The graphic below resumes local tests I did today. Basically, the graphic compares how many milliseconds are spent when the filter are being used and when it's not, for different file sizes requests.
The results are promising, we need the community's help to test and see this improvements in action on live websites on a real enviroment.
3. Put Scripts at the Bottom
The problem caused by scripts is that they block parallel downloads. The HTTP/1.1 specification suggests that browsers download no more than two components in parallel per hostname. If you serve your images from multiple hostnames, you can get more than two downloads to occur in parallel. While a script is downloading, however, the browser won't start any other downloads, even on different hostnames.
It's important to remember that Stylesheets should be on top (vide, YAHOO).
4. For static components using "Never expire" header
There are two things in this rule:
- For static components: implement "Never expire" policy by setting far future
- For dynamic components: use an appropriate
Cache-Control header to help the browser with conditional requests
A first-time visitor to your page may have to make several HTTP requests, but by using the Expires header you make those components cacheable.

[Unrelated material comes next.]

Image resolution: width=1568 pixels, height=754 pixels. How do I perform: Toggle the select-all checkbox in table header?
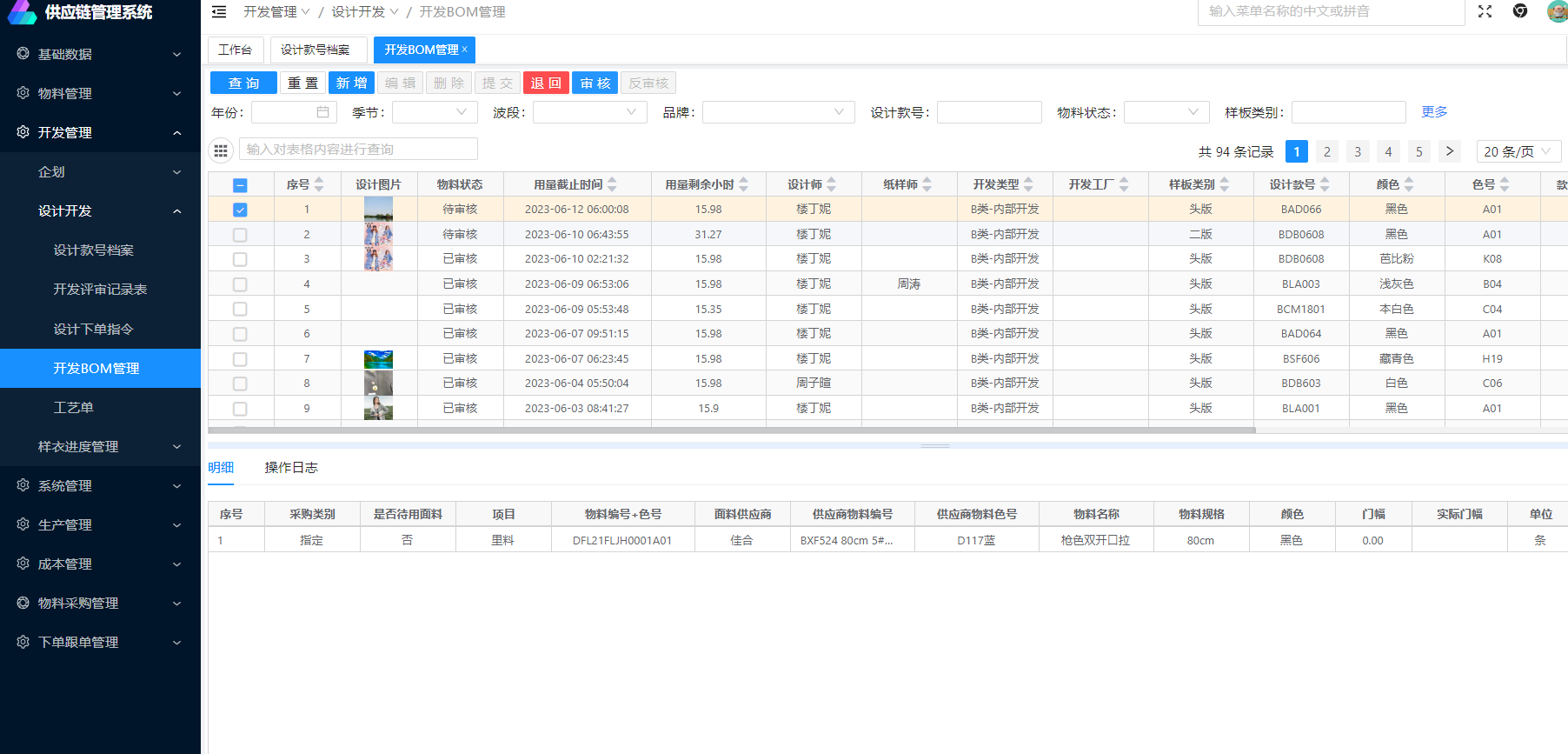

This avoids unnecessary HTTP requests on subsequent page views. Expires headers are most often used with images, but they should be used on all components including scripts, stylesheets, and Flash components.
Browsers use a cache to reduce the number and size of HTTP requests, making web pages load faster. A web server uses the Expires header in the HTTP response to tell the client how long a component can be cached. Keep in mind, if you use a far future Expires header you have to change the component's filename whenever the component changes. Or concatenate timestamps to the url.
Using a far future Expires header affects page views only after a user has already visited your site. It has no effect on the number of HTTP requests when a user visits your site for the first time and the browser's cache is empty. Therefore the impact of this performance improvement depends on how often users hit your pages with a primed cache. (A "primed cache" already contains all of the components in the page.) The number of page views with a primed cache is 75-85%. By using a far future Expires header, you increase the number of components that are cached by the browser and re-used on subsequent page views without sending a single byte over the user's Internet connection.
These are the most important stuffs we worked on these first days of 2009.
I'm sure these are important steps for improving the UI performance and they sounds like prosperation for our product.